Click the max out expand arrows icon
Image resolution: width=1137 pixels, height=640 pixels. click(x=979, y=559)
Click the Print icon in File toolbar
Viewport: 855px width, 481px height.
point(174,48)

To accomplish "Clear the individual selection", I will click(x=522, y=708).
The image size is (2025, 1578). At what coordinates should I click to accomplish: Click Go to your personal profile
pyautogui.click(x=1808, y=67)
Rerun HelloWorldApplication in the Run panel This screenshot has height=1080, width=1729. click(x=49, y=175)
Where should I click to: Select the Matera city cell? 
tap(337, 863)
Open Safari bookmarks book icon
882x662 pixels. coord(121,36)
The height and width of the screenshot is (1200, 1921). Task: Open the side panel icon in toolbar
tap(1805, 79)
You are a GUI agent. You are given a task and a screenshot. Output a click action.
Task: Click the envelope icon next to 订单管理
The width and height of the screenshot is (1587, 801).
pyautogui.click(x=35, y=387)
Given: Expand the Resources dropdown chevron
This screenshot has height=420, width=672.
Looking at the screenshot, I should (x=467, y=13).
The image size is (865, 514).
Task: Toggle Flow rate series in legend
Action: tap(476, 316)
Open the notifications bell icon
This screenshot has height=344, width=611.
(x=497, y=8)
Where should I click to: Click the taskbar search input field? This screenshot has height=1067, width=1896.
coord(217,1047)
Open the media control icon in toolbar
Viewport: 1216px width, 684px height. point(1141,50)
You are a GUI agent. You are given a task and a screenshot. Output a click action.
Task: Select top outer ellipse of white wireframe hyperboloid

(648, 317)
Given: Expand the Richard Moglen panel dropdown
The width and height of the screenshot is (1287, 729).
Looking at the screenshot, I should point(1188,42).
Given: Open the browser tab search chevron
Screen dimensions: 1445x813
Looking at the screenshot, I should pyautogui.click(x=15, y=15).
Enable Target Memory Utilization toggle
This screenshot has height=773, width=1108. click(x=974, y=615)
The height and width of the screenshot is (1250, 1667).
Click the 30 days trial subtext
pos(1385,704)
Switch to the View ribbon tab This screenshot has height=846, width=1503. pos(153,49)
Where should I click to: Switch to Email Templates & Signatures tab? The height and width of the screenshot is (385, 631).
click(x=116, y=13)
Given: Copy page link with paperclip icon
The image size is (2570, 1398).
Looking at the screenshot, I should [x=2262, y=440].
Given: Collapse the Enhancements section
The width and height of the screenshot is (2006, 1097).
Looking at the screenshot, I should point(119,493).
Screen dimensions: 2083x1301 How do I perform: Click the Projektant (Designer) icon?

* Exercise details
While keeping every line the same, please copy out all the records.

* Output of the exercise
Click the max out expand arrows icon
Image resolution: width=1137 pixels, height=640 pixels. click(x=979, y=559)
Click the Print icon in File toolbar
Viewport: 855px width, 481px height.
point(174,48)

To accomplish "Clear the individual selection", I will click(x=522, y=708).
The image size is (2025, 1578). At what coordinates should I click to accomplish: Click Go to your personal profile
pyautogui.click(x=1808, y=67)
Rerun HelloWorldApplication in the Run panel This screenshot has height=1080, width=1729. click(x=49, y=175)
Where should I click to: Select the Matera city cell? 
tap(337, 863)
Open Safari bookmarks book icon
882x662 pixels. coord(121,36)
The height and width of the screenshot is (1200, 1921). Task: Open the side panel icon in toolbar
tap(1805, 79)
You are a GUI agent. You are given a task and a screenshot. Output a click action.
Task: Click the envelope icon next to 订单管理
The width and height of the screenshot is (1587, 801).
pyautogui.click(x=35, y=387)
Given: Expand the Resources dropdown chevron
This screenshot has height=420, width=672.
Looking at the screenshot, I should (x=467, y=13).
The image size is (865, 514).
Task: Toggle Flow rate series in legend
Action: tap(476, 316)
Open the notifications bell icon
This screenshot has height=344, width=611.
(x=497, y=8)
Where should I click to: Click the taskbar search input field? This screenshot has height=1067, width=1896.
coord(217,1047)
Open the media control icon in toolbar
Viewport: 1216px width, 684px height. point(1141,50)
You are a GUI agent. You are given a task and a screenshot. Output a click action.
Task: Select top outer ellipse of white wireframe hyperboloid

(648, 317)
Given: Expand the Richard Moglen panel dropdown
The width and height of the screenshot is (1287, 729).
Looking at the screenshot, I should point(1188,42).
Given: Open the browser tab search chevron
Screen dimensions: 1445x813
Looking at the screenshot, I should pyautogui.click(x=15, y=15).
Enable Target Memory Utilization toggle
This screenshot has height=773, width=1108. click(x=974, y=615)
The height and width of the screenshot is (1250, 1667).
Click the 30 days trial subtext
pos(1385,704)
Switch to the View ribbon tab This screenshot has height=846, width=1503. pos(153,49)
Where should I click to: Switch to Email Templates & Signatures tab? The height and width of the screenshot is (385, 631).
click(x=116, y=13)
Given: Copy page link with paperclip icon
The image size is (2570, 1398).
Looking at the screenshot, I should [x=2262, y=440].
Given: Collapse the Enhancements section
The width and height of the screenshot is (2006, 1097).
Looking at the screenshot, I should point(119,493).
Screen dimensions: 2083x1301 How do I perform: Click the Projektant (Designer) icon?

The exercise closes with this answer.